● **TASK TO COMPLETE**
Down to the last line, reproduce the data below exactly.

Start of RECORDS SHOWN

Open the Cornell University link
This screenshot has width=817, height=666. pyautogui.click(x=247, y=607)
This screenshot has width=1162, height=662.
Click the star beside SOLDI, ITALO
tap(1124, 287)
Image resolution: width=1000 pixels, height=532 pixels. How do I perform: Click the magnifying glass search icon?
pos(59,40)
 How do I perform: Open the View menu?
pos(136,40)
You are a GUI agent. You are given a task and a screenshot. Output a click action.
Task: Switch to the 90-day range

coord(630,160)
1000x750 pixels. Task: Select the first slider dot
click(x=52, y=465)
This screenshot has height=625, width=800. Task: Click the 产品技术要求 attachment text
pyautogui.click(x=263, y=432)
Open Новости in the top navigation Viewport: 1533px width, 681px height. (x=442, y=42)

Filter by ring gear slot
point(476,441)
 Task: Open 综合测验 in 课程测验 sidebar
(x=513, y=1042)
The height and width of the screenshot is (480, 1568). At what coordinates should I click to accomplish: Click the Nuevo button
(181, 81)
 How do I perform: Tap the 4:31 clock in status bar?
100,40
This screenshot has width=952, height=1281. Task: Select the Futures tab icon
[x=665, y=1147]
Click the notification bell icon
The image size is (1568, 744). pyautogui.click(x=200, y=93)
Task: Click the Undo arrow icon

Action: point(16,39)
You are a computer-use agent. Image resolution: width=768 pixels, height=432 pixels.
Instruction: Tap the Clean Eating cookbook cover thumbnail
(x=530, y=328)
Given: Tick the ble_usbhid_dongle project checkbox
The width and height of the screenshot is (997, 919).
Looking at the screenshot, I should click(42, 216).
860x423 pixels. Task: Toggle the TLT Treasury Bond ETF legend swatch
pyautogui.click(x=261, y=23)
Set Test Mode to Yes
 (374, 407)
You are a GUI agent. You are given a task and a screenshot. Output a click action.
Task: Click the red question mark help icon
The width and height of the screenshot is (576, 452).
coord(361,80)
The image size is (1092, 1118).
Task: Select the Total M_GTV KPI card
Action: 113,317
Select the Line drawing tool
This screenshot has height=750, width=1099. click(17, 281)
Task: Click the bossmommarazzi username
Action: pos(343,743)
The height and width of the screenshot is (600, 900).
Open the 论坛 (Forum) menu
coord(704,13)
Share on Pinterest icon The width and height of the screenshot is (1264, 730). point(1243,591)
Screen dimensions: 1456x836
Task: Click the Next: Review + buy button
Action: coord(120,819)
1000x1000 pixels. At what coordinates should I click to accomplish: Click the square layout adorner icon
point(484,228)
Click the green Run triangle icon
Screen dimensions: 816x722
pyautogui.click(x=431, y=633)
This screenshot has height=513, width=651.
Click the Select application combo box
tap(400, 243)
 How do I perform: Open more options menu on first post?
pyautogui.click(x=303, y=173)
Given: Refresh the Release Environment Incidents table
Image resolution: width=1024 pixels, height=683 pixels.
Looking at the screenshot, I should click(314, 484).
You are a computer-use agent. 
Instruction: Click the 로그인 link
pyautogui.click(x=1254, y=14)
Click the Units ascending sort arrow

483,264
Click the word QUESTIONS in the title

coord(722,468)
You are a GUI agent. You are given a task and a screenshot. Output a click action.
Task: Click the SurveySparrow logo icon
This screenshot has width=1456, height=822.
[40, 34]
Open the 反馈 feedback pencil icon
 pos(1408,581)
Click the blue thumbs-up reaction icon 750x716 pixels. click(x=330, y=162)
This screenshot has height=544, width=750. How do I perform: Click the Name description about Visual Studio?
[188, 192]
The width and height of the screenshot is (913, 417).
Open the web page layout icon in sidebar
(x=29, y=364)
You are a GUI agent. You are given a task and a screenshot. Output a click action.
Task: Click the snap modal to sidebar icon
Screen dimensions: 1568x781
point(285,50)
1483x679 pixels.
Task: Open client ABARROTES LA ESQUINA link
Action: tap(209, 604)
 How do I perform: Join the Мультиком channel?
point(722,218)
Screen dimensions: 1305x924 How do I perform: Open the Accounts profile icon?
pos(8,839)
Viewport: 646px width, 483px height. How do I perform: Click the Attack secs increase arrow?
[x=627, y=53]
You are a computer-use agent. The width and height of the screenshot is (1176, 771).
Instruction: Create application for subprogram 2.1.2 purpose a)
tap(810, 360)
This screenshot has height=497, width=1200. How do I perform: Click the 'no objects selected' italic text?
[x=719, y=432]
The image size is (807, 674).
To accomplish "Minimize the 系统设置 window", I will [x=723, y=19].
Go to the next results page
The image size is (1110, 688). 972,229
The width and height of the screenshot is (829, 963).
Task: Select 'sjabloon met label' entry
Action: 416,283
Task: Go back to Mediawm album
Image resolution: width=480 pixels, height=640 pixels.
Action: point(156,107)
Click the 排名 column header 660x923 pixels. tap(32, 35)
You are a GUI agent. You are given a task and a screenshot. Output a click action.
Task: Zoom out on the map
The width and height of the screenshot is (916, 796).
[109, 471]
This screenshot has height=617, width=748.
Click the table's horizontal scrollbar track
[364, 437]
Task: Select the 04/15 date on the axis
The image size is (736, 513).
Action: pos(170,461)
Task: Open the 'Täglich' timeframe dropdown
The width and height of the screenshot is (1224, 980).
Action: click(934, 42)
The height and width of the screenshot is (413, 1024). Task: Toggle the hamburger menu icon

End of RECORDS SHOWN

● **WRITTEN SOLUTION**
Open the Cornell University link
This screenshot has width=817, height=666. pyautogui.click(x=247, y=607)
This screenshot has width=1162, height=662.
Click the star beside SOLDI, ITALO
tap(1124, 287)
Image resolution: width=1000 pixels, height=532 pixels. How do I perform: Click the magnifying glass search icon?
pos(59,40)
 How do I perform: Open the View menu?
pos(136,40)
You are a GUI agent. You are given a task and a screenshot. Output a click action.
Task: Switch to the 90-day range

coord(630,160)
1000x750 pixels. Task: Select the first slider dot
click(x=52, y=465)
This screenshot has height=625, width=800. Task: Click the 产品技术要求 attachment text
pyautogui.click(x=263, y=432)
Open Новости in the top navigation Viewport: 1533px width, 681px height. (x=442, y=42)

Filter by ring gear slot
point(476,441)
 Task: Open 综合测验 in 课程测验 sidebar
(x=513, y=1042)
The height and width of the screenshot is (480, 1568). At what coordinates should I click to accomplish: Click the Nuevo button
(181, 81)
 How do I perform: Tap the 4:31 clock in status bar?
100,40
This screenshot has width=952, height=1281. Task: Select the Futures tab icon
[x=665, y=1147]
Click the notification bell icon
The image size is (1568, 744). pyautogui.click(x=200, y=93)
Task: Click the Undo arrow icon

Action: point(16,39)
You are a computer-use agent. Image resolution: width=768 pixels, height=432 pixels.
Instruction: Tap the Clean Eating cookbook cover thumbnail
(x=530, y=328)
Given: Tick the ble_usbhid_dongle project checkbox
The width and height of the screenshot is (997, 919).
Looking at the screenshot, I should click(42, 216).
860x423 pixels. Task: Toggle the TLT Treasury Bond ETF legend swatch
pyautogui.click(x=261, y=23)
Set Test Mode to Yes
 (374, 407)
You are a GUI agent. You are given a task and a screenshot. Output a click action.
Task: Click the red question mark help icon
The width and height of the screenshot is (576, 452).
coord(361,80)
The image size is (1092, 1118).
Task: Select the Total M_GTV KPI card
Action: 113,317
Select the Line drawing tool
This screenshot has height=750, width=1099. click(17, 281)
Task: Click the bossmommarazzi username
Action: pos(343,743)
The height and width of the screenshot is (600, 900).
Open the 论坛 (Forum) menu
coord(704,13)
Share on Pinterest icon The width and height of the screenshot is (1264, 730). point(1243,591)
Screen dimensions: 1456x836
Task: Click the Next: Review + buy button
Action: coord(120,819)
1000x1000 pixels. At what coordinates should I click to accomplish: Click the square layout adorner icon
point(484,228)
Click the green Run triangle icon
Screen dimensions: 816x722
pyautogui.click(x=431, y=633)
This screenshot has height=513, width=651.
Click the Select application combo box
tap(400, 243)
 How do I perform: Open more options menu on first post?
pyautogui.click(x=303, y=173)
Given: Refresh the Release Environment Incidents table
Image resolution: width=1024 pixels, height=683 pixels.
Looking at the screenshot, I should click(314, 484).
You are a computer-use agent. 
Instruction: Click the 로그인 link
pyautogui.click(x=1254, y=14)
Click the Units ascending sort arrow

483,264
Click the word QUESTIONS in the title

coord(722,468)
You are a GUI agent. You are given a task and a screenshot. Output a click action.
Task: Click the SurveySparrow logo icon
This screenshot has width=1456, height=822.
[40, 34]
Open the 反馈 feedback pencil icon
 pos(1408,581)
Click the blue thumbs-up reaction icon 750x716 pixels. click(x=330, y=162)
This screenshot has height=544, width=750. How do I perform: Click the Name description about Visual Studio?
[188, 192]
The width and height of the screenshot is (913, 417).
Open the web page layout icon in sidebar
(x=29, y=364)
You are a GUI agent. You are given a task and a screenshot. Output a click action.
Task: Click the snap modal to sidebar icon
Screen dimensions: 1568x781
point(285,50)
1483x679 pixels.
Task: Open client ABARROTES LA ESQUINA link
Action: tap(209, 604)
 How do I perform: Join the Мультиком channel?
point(722,218)
Screen dimensions: 1305x924 How do I perform: Open the Accounts profile icon?
pos(8,839)
Viewport: 646px width, 483px height. How do I perform: Click the Attack secs increase arrow?
[x=627, y=53]
You are a computer-use agent. The width and height of the screenshot is (1176, 771).
Instruction: Create application for subprogram 2.1.2 purpose a)
tap(810, 360)
This screenshot has height=497, width=1200. How do I perform: Click the 'no objects selected' italic text?
[x=719, y=432]
The image size is (807, 674).
To accomplish "Minimize the 系统设置 window", I will [x=723, y=19].
Go to the next results page
The image size is (1110, 688). 972,229
The width and height of the screenshot is (829, 963).
Task: Select 'sjabloon met label' entry
Action: 416,283
Task: Go back to Mediawm album
Image resolution: width=480 pixels, height=640 pixels.
Action: point(156,107)
Click the 排名 column header 660x923 pixels. tap(32, 35)
You are a GUI agent. You are given a task and a screenshot. Output a click action.
Task: Zoom out on the map
The width and height of the screenshot is (916, 796).
[109, 471]
This screenshot has height=617, width=748.
Click the table's horizontal scrollbar track
[364, 437]
Task: Select the 04/15 date on the axis
The image size is (736, 513).
Action: pos(170,461)
Task: Open the 'Täglich' timeframe dropdown
The width and height of the screenshot is (1224, 980).
Action: click(934, 42)
The height and width of the screenshot is (413, 1024). Task: Toggle the hamburger menu icon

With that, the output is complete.